There are three states of being. Not knowing, action and completion.
Accept that everything is a draft. It helps to get it done.
There is no editing stage.
Pretending you know what you're doing is almost the same as knowing what you are doing, so just accept that you know what you're doing even if you don't and do it.
Banish procrastination. If you wait more than a week to get an idea done, abandon it.
The point of being done is not to finish but to get other things done.
Once you're done you can throw it away.
Laugh at perfection. It's boring and keeps you from being done.
People without dirty hands are wrong. Doing something makes you right.
Failure counts as done. So do mistakes.
Destruction is a variant of done.
If you have an idea and publish it on the internet, that counts as a ghost of done.
Done is the engine of more.

For someone who struggles with analysis paralysis, who suffers from fear in committing anything to paper in case it isn't perfect, for whom decisions are the hurdle at which I fall - this is gold.  I could procrastinate for New Zealand at the olympics for all these reasons.  And, it seems, I'm not alone.

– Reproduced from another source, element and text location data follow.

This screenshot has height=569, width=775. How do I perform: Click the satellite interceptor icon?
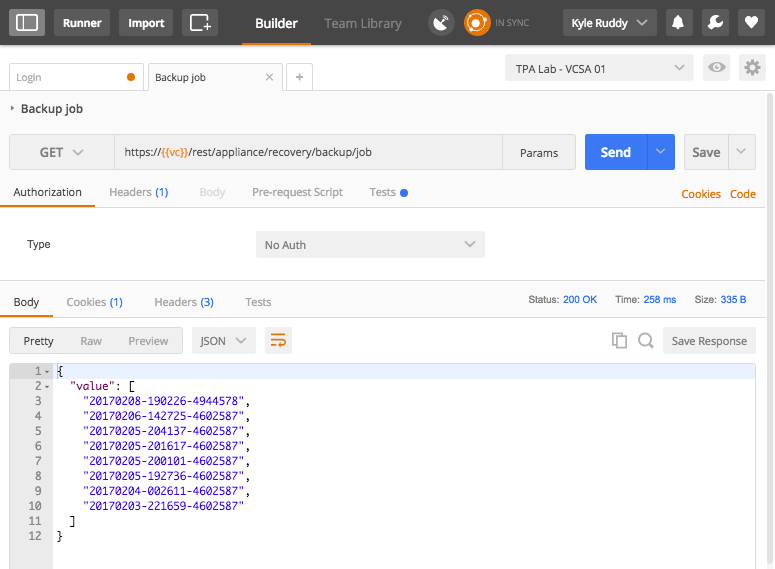[440, 22]
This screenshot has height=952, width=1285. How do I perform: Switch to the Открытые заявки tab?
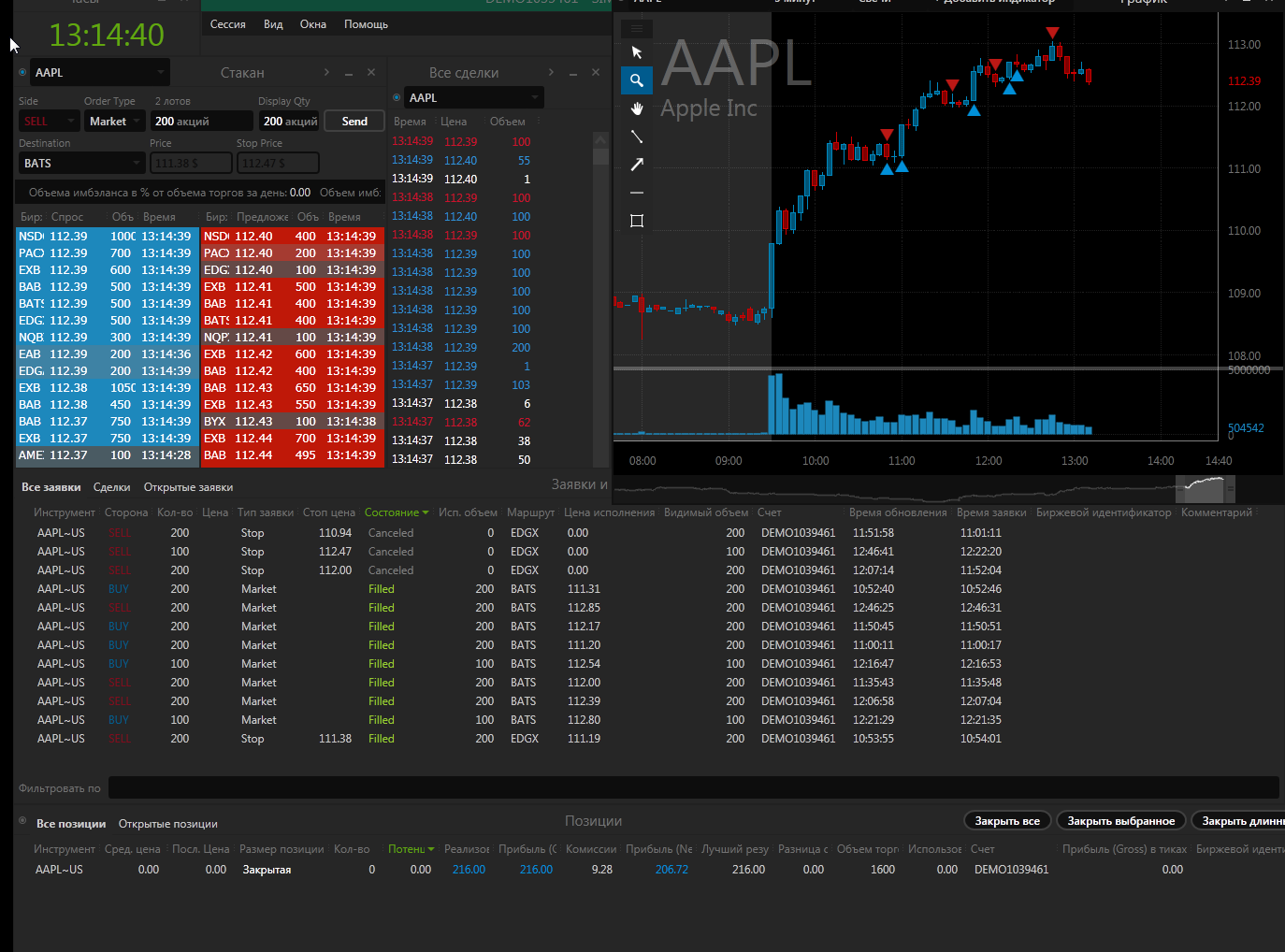[x=188, y=487]
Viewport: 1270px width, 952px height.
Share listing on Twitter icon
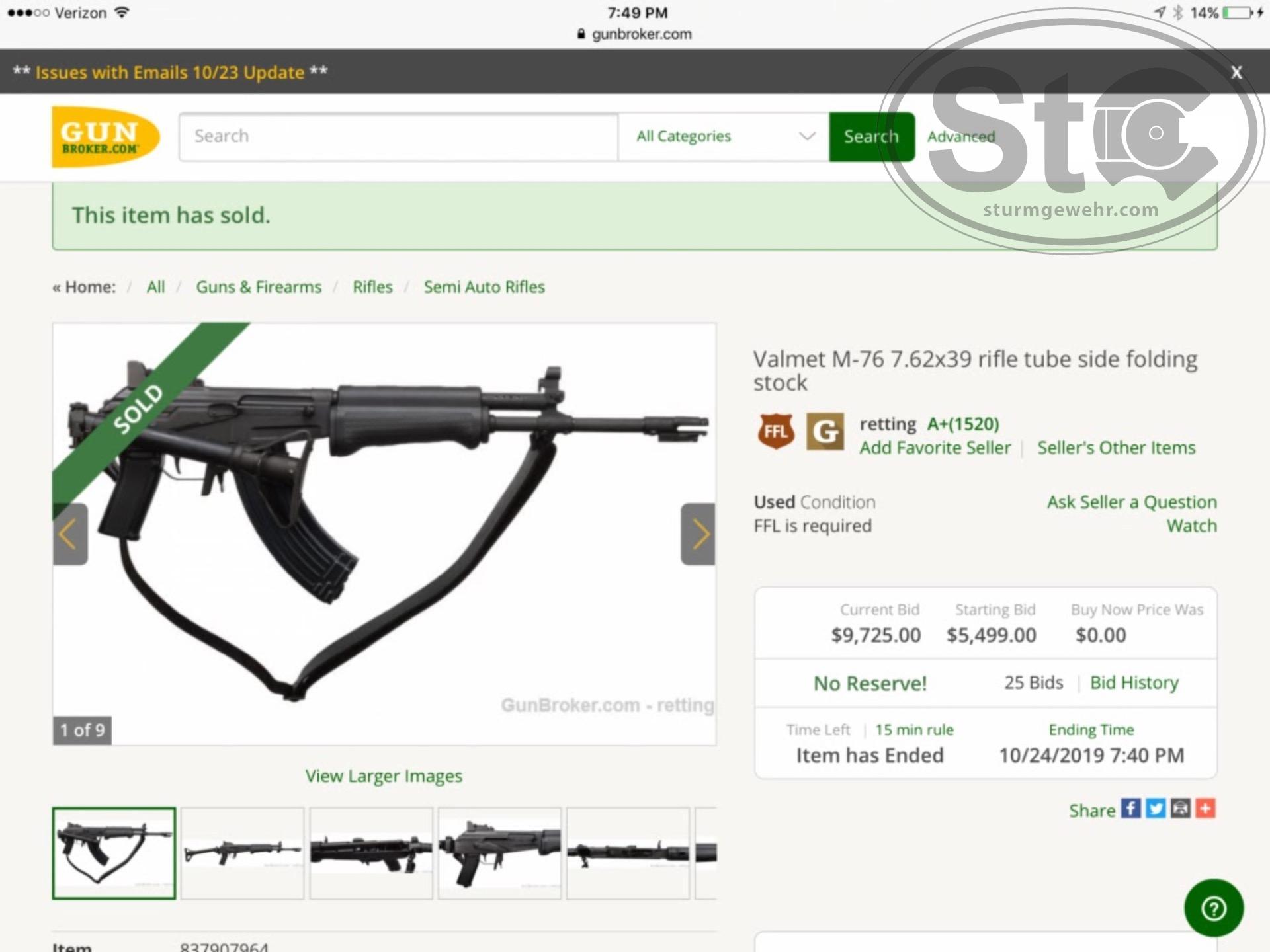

There is an accompanying Facebook page to this manifesto called 'The Cult of Done' which has 3207 members.  From cleaning out the refrigerator to paying tax, members post the things they have finally gotten around to doing.  This is really quite cool on a number of levels.  We could all do with a little praise and recognition, right?  I mean, I don't need to be followed around by a cheerleading squad all my life, but a little love would go a long way on occasions.  If I've finally managed to clean the cobwebs out from behind the dresser, well, that deserves a small shout out, surely?   If I achieved 200 words in my Masters thesis - go me.  Cleaned up the cat sick?  Goddess.  If I posted any of that up on my own Facebook wall it would be considered insufferably smug by some, unbearably boring by others, and baffling to the majority, I suspect.  By providing an outlet for telling our successes, aside from saving our loved ones from such random posting, doing so helps us to feel a sense of achievement  in what might otherwise feel like a day of carting water uphill in a sieve, right up until we fall into bed exhausted and feeling no further ahead than the day before.  The inbox of life is never empty, and if we don't notice our own successes we often forget we had any.  How often do you feel like you've been super busy but you've made no progress?  We shouldn't forget to pat ourselves on the back for what we have managed to do (in the face of all the stuff we didn't), doing so is what fuels our ability to face the next day, and the next, and the next....without feeling stressed out by the futility of it all.  Okay, that might be a little bleak, but you get my point.

Ultimately though, for me it's about learning to do things without fear and without feeling overwhelmed.  The above manifesto is a great reminder that just getting on and doing it is sometimes the best thing we can do.  Not sure exactly where you're headed?  So what?  Just start.  Not sure it's perfect?  No such thing anyway.  Paralysed by the length of the to-do list?  Get comfortable with the fact that the in-box is never empty - it isn't all or nothing - no need to sit on the couch naval gazing with no idea where to start.

So celebrate the stuff - the big stuff the small stuff the I finally got off my arse and paid the power bill stuff......go you!!